__Task requirements__
Every record shown below is to be output exactly.

__Source material__
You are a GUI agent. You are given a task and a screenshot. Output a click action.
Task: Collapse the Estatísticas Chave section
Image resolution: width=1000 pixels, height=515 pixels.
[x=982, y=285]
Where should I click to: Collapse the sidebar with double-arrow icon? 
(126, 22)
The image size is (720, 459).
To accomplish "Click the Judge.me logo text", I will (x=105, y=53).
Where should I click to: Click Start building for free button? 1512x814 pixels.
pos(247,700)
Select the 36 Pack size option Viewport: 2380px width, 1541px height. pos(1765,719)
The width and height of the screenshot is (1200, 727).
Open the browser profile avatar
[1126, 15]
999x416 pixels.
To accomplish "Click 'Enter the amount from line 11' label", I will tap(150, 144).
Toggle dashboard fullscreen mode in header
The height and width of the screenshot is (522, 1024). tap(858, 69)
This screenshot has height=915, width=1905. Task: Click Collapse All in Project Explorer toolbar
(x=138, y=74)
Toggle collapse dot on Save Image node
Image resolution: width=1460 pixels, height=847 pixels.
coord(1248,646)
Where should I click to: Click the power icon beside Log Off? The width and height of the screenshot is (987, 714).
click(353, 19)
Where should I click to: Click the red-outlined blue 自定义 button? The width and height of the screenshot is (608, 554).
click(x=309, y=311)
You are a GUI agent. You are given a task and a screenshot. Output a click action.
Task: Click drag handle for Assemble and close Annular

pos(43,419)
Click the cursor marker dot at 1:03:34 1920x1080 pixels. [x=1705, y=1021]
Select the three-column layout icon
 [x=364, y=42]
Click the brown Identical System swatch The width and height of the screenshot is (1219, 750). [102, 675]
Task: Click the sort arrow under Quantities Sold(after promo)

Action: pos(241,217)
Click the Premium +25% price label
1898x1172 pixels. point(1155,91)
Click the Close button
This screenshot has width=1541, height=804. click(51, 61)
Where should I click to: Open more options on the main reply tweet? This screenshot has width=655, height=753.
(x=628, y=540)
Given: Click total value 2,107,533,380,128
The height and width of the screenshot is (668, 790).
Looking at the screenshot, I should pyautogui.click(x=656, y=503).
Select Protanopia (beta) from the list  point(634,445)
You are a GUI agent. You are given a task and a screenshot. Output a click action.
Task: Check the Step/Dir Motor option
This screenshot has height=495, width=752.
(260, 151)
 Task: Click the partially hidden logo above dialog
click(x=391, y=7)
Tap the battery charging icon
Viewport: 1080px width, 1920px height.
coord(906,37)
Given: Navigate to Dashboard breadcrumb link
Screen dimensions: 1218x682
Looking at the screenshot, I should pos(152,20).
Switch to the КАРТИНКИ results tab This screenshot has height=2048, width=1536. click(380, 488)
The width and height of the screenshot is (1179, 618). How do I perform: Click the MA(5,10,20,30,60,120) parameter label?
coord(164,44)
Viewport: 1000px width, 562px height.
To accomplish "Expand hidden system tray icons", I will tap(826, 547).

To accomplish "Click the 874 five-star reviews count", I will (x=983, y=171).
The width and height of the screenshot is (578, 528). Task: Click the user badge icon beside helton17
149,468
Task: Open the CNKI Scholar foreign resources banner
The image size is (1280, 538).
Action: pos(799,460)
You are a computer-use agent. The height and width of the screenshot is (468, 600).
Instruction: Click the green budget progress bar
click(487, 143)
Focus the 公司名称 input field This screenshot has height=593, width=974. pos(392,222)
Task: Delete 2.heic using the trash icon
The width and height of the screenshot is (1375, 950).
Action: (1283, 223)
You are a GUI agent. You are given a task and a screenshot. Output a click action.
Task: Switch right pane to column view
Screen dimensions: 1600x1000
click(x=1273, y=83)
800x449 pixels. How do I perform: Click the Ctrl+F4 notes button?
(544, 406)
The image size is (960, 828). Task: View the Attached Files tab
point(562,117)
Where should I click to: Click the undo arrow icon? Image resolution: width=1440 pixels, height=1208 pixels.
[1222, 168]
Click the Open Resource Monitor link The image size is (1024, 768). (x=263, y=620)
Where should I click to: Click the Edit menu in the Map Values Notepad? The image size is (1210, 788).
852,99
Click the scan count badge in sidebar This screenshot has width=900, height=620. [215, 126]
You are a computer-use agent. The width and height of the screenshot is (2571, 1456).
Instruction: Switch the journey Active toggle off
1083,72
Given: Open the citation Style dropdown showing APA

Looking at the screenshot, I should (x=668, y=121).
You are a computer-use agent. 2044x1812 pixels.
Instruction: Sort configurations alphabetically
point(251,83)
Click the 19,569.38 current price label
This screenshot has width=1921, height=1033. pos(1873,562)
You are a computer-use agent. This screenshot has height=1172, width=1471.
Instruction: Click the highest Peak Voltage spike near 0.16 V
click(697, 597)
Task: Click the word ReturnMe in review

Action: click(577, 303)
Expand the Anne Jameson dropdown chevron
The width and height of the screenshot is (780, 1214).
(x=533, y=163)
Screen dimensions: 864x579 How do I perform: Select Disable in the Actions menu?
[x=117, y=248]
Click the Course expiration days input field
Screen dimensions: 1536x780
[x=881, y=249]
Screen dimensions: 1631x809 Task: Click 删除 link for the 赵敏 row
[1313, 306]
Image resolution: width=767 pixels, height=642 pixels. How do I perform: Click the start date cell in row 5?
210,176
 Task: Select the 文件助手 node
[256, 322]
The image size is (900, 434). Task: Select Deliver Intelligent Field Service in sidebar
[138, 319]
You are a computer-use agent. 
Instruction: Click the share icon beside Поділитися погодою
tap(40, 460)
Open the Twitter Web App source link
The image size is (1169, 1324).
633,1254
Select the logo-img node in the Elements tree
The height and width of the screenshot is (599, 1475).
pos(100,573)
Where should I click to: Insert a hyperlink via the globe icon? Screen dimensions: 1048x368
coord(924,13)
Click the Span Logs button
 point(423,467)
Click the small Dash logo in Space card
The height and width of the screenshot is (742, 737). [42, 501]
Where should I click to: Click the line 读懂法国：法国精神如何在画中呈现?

__Answer__
You are a GUI agent. You are given a task and a screenshot. Output a click action.
Task: Collapse the Estatísticas Chave section
Image resolution: width=1000 pixels, height=515 pixels.
[x=982, y=285]
Where should I click to: Collapse the sidebar with double-arrow icon? 
(126, 22)
The image size is (720, 459).
To accomplish "Click the Judge.me logo text", I will (x=105, y=53).
Where should I click to: Click Start building for free button? 1512x814 pixels.
pos(247,700)
Select the 36 Pack size option Viewport: 2380px width, 1541px height. pos(1765,719)
The width and height of the screenshot is (1200, 727).
Open the browser profile avatar
[1126, 15]
999x416 pixels.
To accomplish "Click 'Enter the amount from line 11' label", I will tap(150, 144).
Toggle dashboard fullscreen mode in header
The height and width of the screenshot is (522, 1024). tap(858, 69)
This screenshot has height=915, width=1905. Task: Click Collapse All in Project Explorer toolbar
(x=138, y=74)
Toggle collapse dot on Save Image node
Image resolution: width=1460 pixels, height=847 pixels.
coord(1248,646)
Where should I click to: Click the power icon beside Log Off? The width and height of the screenshot is (987, 714).
click(353, 19)
Where should I click to: Click the red-outlined blue 自定义 button? The width and height of the screenshot is (608, 554).
click(x=309, y=311)
You are a GUI agent. You are given a task and a screenshot. Output a click action.
Task: Click drag handle for Assemble and close Annular

pos(43,419)
Click the cursor marker dot at 1:03:34 1920x1080 pixels. [x=1705, y=1021]
Select the three-column layout icon
 [x=364, y=42]
Click the brown Identical System swatch The width and height of the screenshot is (1219, 750). [102, 675]
Task: Click the sort arrow under Quantities Sold(after promo)

Action: pos(241,217)
Click the Premium +25% price label
1898x1172 pixels. point(1155,91)
Click the Close button
This screenshot has width=1541, height=804. click(51, 61)
Where should I click to: Open more options on the main reply tweet? This screenshot has width=655, height=753.
(x=628, y=540)
Given: Click total value 2,107,533,380,128
The height and width of the screenshot is (668, 790).
Looking at the screenshot, I should pyautogui.click(x=656, y=503).
Select Protanopia (beta) from the list  point(634,445)
You are a GUI agent. You are given a task and a screenshot. Output a click action.
Task: Check the Step/Dir Motor option
This screenshot has height=495, width=752.
(260, 151)
 Task: Click the partially hidden logo above dialog
click(x=391, y=7)
Tap the battery charging icon
Viewport: 1080px width, 1920px height.
coord(906,37)
Given: Navigate to Dashboard breadcrumb link
Screen dimensions: 1218x682
Looking at the screenshot, I should pos(152,20).
Switch to the КАРТИНКИ results tab This screenshot has height=2048, width=1536. click(380, 488)
The width and height of the screenshot is (1179, 618). How do I perform: Click the MA(5,10,20,30,60,120) parameter label?
coord(164,44)
Viewport: 1000px width, 562px height.
To accomplish "Expand hidden system tray icons", I will tap(826, 547).

To accomplish "Click the 874 five-star reviews count", I will (x=983, y=171).
The width and height of the screenshot is (578, 528). Task: Click the user badge icon beside helton17
149,468
Task: Open the CNKI Scholar foreign resources banner
The image size is (1280, 538).
Action: pos(799,460)
You are a computer-use agent. The height and width of the screenshot is (468, 600).
Instruction: Click the green budget progress bar
click(487, 143)
Focus the 公司名称 input field This screenshot has height=593, width=974. pos(392,222)
Task: Delete 2.heic using the trash icon
The width and height of the screenshot is (1375, 950).
Action: (1283, 223)
You are a GUI agent. You are given a task and a screenshot. Output a click action.
Task: Switch right pane to column view
Screen dimensions: 1600x1000
click(x=1273, y=83)
800x449 pixels. How do I perform: Click the Ctrl+F4 notes button?
(544, 406)
The image size is (960, 828). Task: View the Attached Files tab
point(562,117)
Where should I click to: Click the undo arrow icon? Image resolution: width=1440 pixels, height=1208 pixels.
[1222, 168]
Click the Open Resource Monitor link The image size is (1024, 768). (x=263, y=620)
Where should I click to: Click the Edit menu in the Map Values Notepad? The image size is (1210, 788).
852,99
Click the scan count badge in sidebar This screenshot has width=900, height=620. [215, 126]
You are a computer-use agent. The width and height of the screenshot is (2571, 1456).
Instruction: Switch the journey Active toggle off
1083,72
Given: Open the citation Style dropdown showing APA

Looking at the screenshot, I should (x=668, y=121).
You are a computer-use agent. 2044x1812 pixels.
Instruction: Sort configurations alphabetically
point(251,83)
Click the 19,569.38 current price label
This screenshot has width=1921, height=1033. pos(1873,562)
You are a computer-use agent. This screenshot has height=1172, width=1471.
Instruction: Click the highest Peak Voltage spike near 0.16 V
click(697, 597)
Task: Click the word ReturnMe in review

Action: click(577, 303)
Expand the Anne Jameson dropdown chevron
The width and height of the screenshot is (780, 1214).
(x=533, y=163)
Screen dimensions: 864x579 How do I perform: Select Disable in the Actions menu?
[x=117, y=248]
Click the Course expiration days input field
Screen dimensions: 1536x780
[x=881, y=249]
Screen dimensions: 1631x809 Task: Click 删除 link for the 赵敏 row
[1313, 306]
Image resolution: width=767 pixels, height=642 pixels. How do I perform: Click the start date cell in row 5?
210,176
 Task: Select the 文件助手 node
[256, 322]
The image size is (900, 434). Task: Select Deliver Intelligent Field Service in sidebar
[138, 319]
You are a computer-use agent. 
Instruction: Click the share icon beside Поділитися погодою
tap(40, 460)
Open the Twitter Web App source link
The image size is (1169, 1324).
633,1254
Select the logo-img node in the Elements tree
The height and width of the screenshot is (599, 1475).
pos(100,573)
Where should I click to: Insert a hyperlink via the globe icon? Screen dimensions: 1048x368
coord(924,13)
Click the Span Logs button
 point(423,467)
Click the small Dash logo in Space card
The height and width of the screenshot is (742, 737). [42, 501]
Where should I click to: Click the line 读懂法国：法国精神如何在画中呈现?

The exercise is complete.